Methods : For EMD classification, the 3-field 45-degree color fundus photography images were re-evaluated for drusen presence outside the macular grid, and characteristics including size, type, location, and predominance in distribution compared to the macula, were analyzed. GRS for AMD was calculated with 52 single nucleotide polymorphisms identified by the International AMD Genomics Consortium. GRS was compared between groups: 1) AMD without EMD, 2) AMD with EMD, 3) EMD without AMD, and 4) healthy controls. Associations of GRS with EMD and AMD were assessed using generalized estimated equations logistic regression models, adjusting for age and sex.

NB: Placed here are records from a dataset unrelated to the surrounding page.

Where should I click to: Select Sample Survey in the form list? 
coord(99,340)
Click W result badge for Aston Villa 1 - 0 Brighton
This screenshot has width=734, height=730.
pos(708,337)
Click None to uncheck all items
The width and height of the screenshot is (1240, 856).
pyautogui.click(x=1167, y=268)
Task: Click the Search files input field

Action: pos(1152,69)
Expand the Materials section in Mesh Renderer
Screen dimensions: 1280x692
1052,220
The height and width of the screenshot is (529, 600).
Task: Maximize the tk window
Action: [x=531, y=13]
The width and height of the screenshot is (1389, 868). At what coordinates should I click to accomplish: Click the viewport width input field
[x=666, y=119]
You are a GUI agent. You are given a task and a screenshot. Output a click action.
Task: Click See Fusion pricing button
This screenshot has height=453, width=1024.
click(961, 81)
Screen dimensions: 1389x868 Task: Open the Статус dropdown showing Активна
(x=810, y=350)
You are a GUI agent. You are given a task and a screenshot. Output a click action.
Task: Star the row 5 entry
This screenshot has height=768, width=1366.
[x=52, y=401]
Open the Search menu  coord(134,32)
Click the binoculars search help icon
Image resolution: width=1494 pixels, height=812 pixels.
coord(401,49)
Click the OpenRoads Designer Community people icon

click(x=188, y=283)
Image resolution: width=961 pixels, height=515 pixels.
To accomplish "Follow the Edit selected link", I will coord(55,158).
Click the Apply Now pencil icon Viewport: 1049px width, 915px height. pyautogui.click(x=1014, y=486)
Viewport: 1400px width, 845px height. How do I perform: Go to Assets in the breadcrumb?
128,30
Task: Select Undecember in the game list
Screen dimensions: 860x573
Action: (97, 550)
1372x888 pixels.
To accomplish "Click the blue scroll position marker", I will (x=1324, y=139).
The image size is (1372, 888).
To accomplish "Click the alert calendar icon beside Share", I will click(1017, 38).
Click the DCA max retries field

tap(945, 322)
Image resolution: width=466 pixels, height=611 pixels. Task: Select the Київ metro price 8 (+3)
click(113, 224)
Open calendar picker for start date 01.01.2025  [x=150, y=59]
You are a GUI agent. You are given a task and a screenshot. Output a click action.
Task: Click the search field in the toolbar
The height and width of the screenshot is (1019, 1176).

Results : 1.846 eyes (939 subjects) were included in EMD grading: 902 eyes had no macular drusen or EMD, 570 eyes had EMD without AMD, 252 eyes had EMD and AMD, and 122 eyes had AMD without EMD. Small hard drusen and intermediate soft drusen were the most common EMD, but the percentage of extramacular large soft drusen was higher in those with co-existing AMD compared to those without(60.7% vs 24.0%). For the genetic association analysis, the phenotype-genotype sample comprised 1.612 eyes(829 subjects) – 346 eyes with AMD and 1266 eyes without AMD. The GRS for control eyes was inferior compared to AMD eyes with and without EMD (p=1.4e-07;p=0.0001), and the GRS for eyes with only EMD was also inferior compared with AMD eyes with and without EMD (p= 2.5e-05,p=0.0019). The overlap in GRS distribution between the 4 groups was substantial. There was a strong association between EMD and AMD, with eyes with EMD showing an approximately 3-fold increased risk for AMD compared to eyes without EMD (OR=3.118,95% CI 2.239-4.342,p<0.001). The GRS was associated with AMD (OR=1.444,95% CI 1.248-1.670,p<0.001) but no association with EMD was found, adjusting for coexistence of AMD (OR=1.092,95% CI 0.964-1.235,p=0.16).

Conclusions : There is a relationship between the presence of macular drusen in AMD and EMD, and the presence of one increases the risk of the other, suggesting common pathogenesis. GRS was tailored for genetic AMD risk and a future analysis to assess single variants should be considered.

This abstract was presented at the 2024 ARVO Annual Meeting, held in Seattle, WA, May 5-9, 2024.